No matter how small the area, how small the client base, or how small the business, before long, someone will post a negative review about you. Now, large companies expect this. Because of the sheer number of reviewers, they can withstand some a negative review. However even one negative review can sink a small, medium, new, or local business.
What’s worse, often those negatives are fake. They come not from dissatisfied customers, but from competing businesses or former employees. Sites like Yelp, despite their endless videos and text detailing their mysterious algorithm for ferreting out fakes, do little to police this problem. This means that anyone with a wi-fi connection can, in a few keystrokes, cost you tens of thousands of dollars.
News sites like the Huffington Post, the NY Times, The Guardian, and the Wall Street Journal have helped expose another disturbing aspect of online reviews. All have cited instances where bad reviews were posted before a business had even opened! This happens more frequently in highly competitive industries (restaurants, home improvement contractors, tech gear, etc.)
Don’t let a negative review sink your business. Here’s how you can fight back:
- The Pen is Mightier
Getting angry and ranting online is a big no-no. It will only make you look worse.
But, posting a sane, measured, well-written response on your website, blog, Google, Facebook, and in-response to the negative (if the review site allows replies) allows you to swing public opinion back in your favor.
Don’t be afraid to flood the few negatives with positive articles, blogs, videos, and reviews from your happy customers. This is the best, fastest, and most effective way to drown even the most virulent of phone negatives.

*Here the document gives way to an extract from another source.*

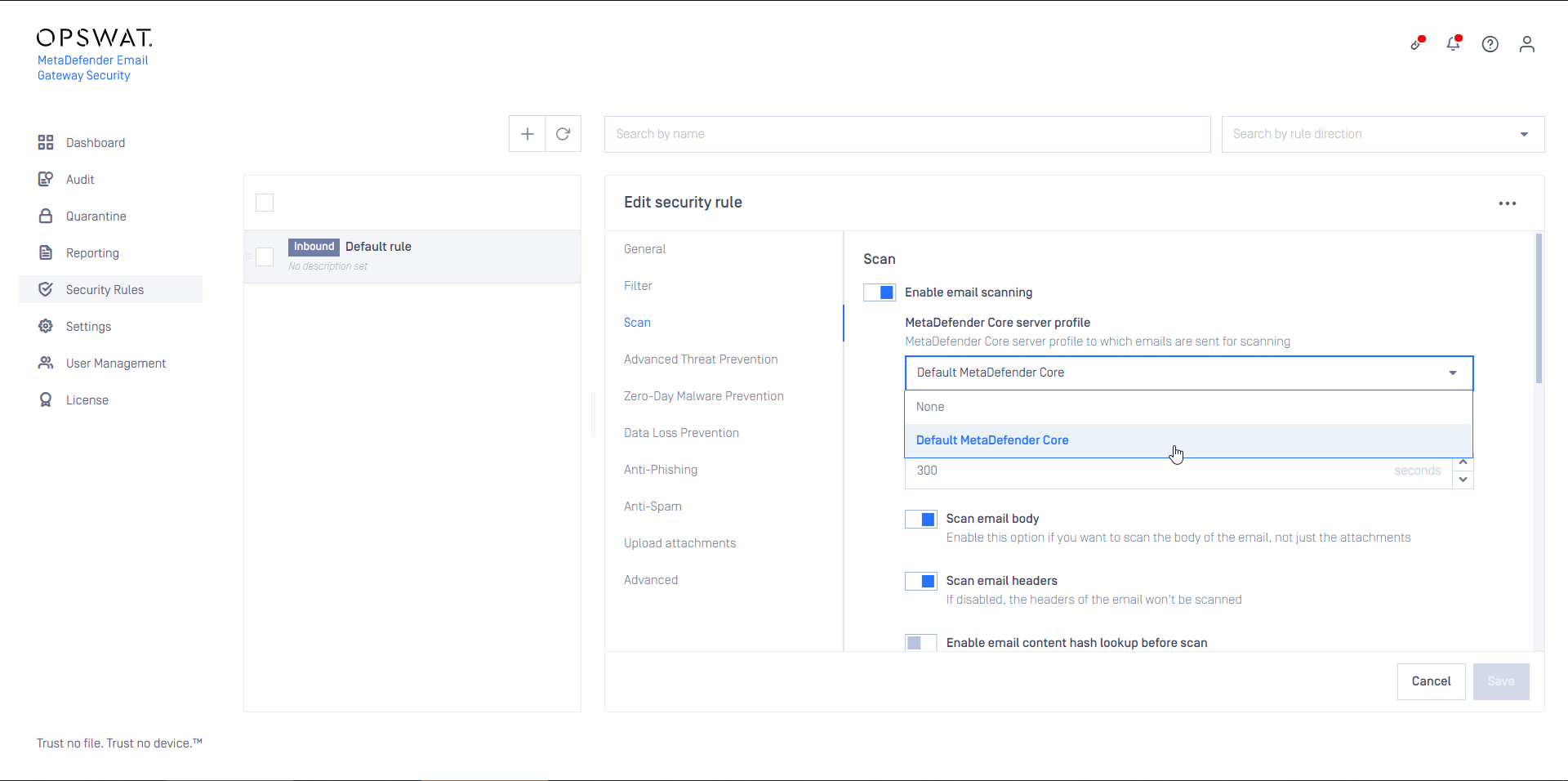Open the Data Loss Prevention section
This screenshot has width=1568, height=781.
[681, 433]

You’ll have to be consistent when doing this. It may take time, but if you continually hit back with positivity, you gain the respect of potential customers. Hiding from negatives makes you look guilt in the court of public opinion. But, respoinding rationally, with facts – even if you must state that this person was never a customer – shows that when a problem, real or fake, pops up, you deal with it head on. This will put future customers at ease, knowing you don’t duck problems.
- No Figting
Whatever you do, do not get angry and start a war of words. Ranting, rambling responses make you look terrible. Even if the review is clearly a fake – a personal attack, written by a non-customer, or posted by someone with an ax to grind – you should respond in a well-organized, calm manner.
This actually makes the fake review seem even more obviously phony.
- Spread the Positive
Want to bury negatives in positivity?
Contact your customers and ask them to review you online. You can offer an ethical bribe in exchange for a review (not for a positive review, that’s where you can get into trouble). But, if you target customers you already know are thrilled with your product or service, this is a safe play.
There are few things more powerful for fighting negative reviews (and boosting sales) than a genuine positive review from a real customer.
- Be Consistent
Never stop asking customers to review you online. The more positives posted, the less impact negatives have. Humans tend to be attracted to the negatives (with negative reviews being read far more than positive), but if a few bad ones are floating in a sea of good, the impact is lessened. It’s hard to argue when there are 49 Five-Star reviews and only 1 One-Star.